Фугас на тропе подхода рвал тех, кто не ждал. Растяжка у схрона отрывала ногу тому, кто полез шарить. Мы были везде и нигде — под их подошвами, в их же поле. Они палили в кусты, в термитники, в пустоту. А мы поднимались в другом месте и снова кусали.
Под вечер я взял один укус сам. Сел в боковой лаз у тропы, сдвинул на ладонь глиняную заслонку — щель в палец, на уровне колена. По тропе шли трое, цепочкой, мимо выжженного двора, и я ждал, пока пройдёт первый и подставит спину второй. Глаза мне тут были не нужны — хватало щели.
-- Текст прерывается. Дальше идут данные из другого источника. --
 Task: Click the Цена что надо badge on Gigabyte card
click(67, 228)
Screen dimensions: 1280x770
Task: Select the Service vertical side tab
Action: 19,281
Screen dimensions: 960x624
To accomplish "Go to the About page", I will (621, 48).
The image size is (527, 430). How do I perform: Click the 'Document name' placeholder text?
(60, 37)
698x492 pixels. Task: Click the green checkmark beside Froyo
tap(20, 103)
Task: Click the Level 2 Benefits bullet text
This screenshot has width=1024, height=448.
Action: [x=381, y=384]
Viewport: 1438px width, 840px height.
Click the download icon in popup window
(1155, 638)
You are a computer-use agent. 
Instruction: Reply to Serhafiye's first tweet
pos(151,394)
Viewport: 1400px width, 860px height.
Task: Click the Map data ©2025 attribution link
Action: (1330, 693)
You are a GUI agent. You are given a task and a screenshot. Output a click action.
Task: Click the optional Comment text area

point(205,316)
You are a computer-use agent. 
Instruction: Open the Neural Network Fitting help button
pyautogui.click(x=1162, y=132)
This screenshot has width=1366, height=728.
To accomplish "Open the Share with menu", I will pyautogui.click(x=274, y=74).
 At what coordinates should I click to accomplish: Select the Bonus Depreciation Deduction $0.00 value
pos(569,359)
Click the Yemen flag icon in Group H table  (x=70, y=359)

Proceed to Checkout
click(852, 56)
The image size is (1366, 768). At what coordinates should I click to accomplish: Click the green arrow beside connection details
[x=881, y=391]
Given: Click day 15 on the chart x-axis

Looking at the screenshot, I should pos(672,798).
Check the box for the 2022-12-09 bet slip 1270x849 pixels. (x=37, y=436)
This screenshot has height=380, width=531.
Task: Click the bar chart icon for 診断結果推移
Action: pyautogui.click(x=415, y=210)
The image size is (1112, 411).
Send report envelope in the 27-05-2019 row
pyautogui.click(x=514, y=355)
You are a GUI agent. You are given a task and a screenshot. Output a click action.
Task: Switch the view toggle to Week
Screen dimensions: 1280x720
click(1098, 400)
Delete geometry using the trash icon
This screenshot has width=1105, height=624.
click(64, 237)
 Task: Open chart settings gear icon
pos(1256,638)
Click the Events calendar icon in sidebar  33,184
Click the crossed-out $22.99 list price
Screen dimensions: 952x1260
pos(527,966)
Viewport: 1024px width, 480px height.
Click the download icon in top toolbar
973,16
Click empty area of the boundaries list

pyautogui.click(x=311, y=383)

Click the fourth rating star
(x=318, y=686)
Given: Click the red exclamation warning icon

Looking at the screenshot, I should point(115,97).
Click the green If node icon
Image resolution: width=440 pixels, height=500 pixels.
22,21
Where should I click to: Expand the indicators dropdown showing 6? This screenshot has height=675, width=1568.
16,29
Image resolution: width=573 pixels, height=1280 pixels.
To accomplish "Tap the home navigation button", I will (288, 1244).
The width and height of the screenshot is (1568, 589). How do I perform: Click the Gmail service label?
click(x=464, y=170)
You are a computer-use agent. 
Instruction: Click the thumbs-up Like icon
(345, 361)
Я повёл ствол за вторым, взял под лопатку и отпустил спуск. Карабин толкнул в плечо. Тот сел в пыль, не вскрикнув, и завалился набок. Передний с задним ещё разворачивались на звук, искали стрелка по кустам, по термитникам — а заслонка уже стала на место, и я полз вниз по лазу, в темноту, считая повороты. Над пустой тропой они били длинными в белый свет, мстя пустоте.
Я разводил людей по лазам, ставил, отзывал, менял на постах, без лишнего движения. Сегодня каждый укус был мелок. Но укусов было много, и наша ячейка не потеряла ни одного.
Это был хороший счёт. Я знал, что долго он таким не продержится.
К ночи гул наверху не стих — встал ровным фоном, лагерным, обжитым. Хозяин въехал и распаковывал вещи.
И тогда они полезли в первый лаз.
Я узнал об этом от Май — она приползла из бокового колена, и лицо её, всегда ровное, было чужим.
— Сунулись, — сказала она. — В южный ход. Сами. Внутрь.
Я замер. Этого в моей справке не было ясно — было общим пятном, без срока: что однажды они перестанут лить дым снаружи и полезут сами, в темноту, в нашу темноту, на наших условиях. Раньше они в лаз не совались — выкуривали, заливали, рвали сверху. А теперь полез один — луч впереди, ствол наготове, — полез грубо, неумело, светя перед собой, как лезет тот, кто темноты не знает и землю под ней не чует.
— Один? — спросил я.
— Один. С огнём. Шумит.
Я подумал секунду. Послать кого-то из новичков — значит послать на смерть: они темноты под огнём ещё не держат, а тут нужен не храбрый, а холодный. Послать Бая с трубой — труба в тесном колене бесполезна, в упор она убьёт и стрелка. Эту работу следовало сделать мне самому, тихо, руками, и сделать так, чтобы те, кто полезет за этим первым, нашли его и задумались. Враг, сунувшийся в нору, должен исчезать в ней без следа и без звука — тогда следующий пойдёт медленнее, а медленный под нашим сводом уже наполовину мёртв. Это тоже было ремесло, и оно тоже было моё.
Я взял у стены карабин Кьема. Тот самый — наследство, что доставалось мне по горькому счёту, ствол, переживший своих хозяев одного за другим. И пополз в южный ход.
На четвереньках, в полную темноту. Я знал здесь каждый поворот на ощупь — каждое колено, каждую развилку. Считал шаги. Спешить было некуда.
Здесь у меня было всё преимущество, какого не нашлось наверху. Глаза мне тут не нужны вовсе. А ему без них не жить.
Я полз и слушал его впереди. Дыхание — гулкое, частое, лишнее в этой тишине. Шорох слишком большого тела о слишком тесные стены. Стук фонаря о глину. Он шёл на свет. А свет в тоннеле виден из-за поворота раньше человека. И убивает того, кто его держит, вернее любой растяжки.
Шау говорил это мне в первый месяц. Тогда я слушал и запоминал. Теперь — проверю.
Глина холодила ладони и колени. Где-то капало, ровно, как часы. Вот оно. Они полезли к нам домой.
Эту дверь они открыли сами. Закрывать её теперь придётся нам — в темноте, ножом и стволом, по одному, столько раз, сколько их полезет. А полезет их много.
За поворотом дрогнул свет.
Я вжался в холодную глину, перехватил карабин и стал ждать.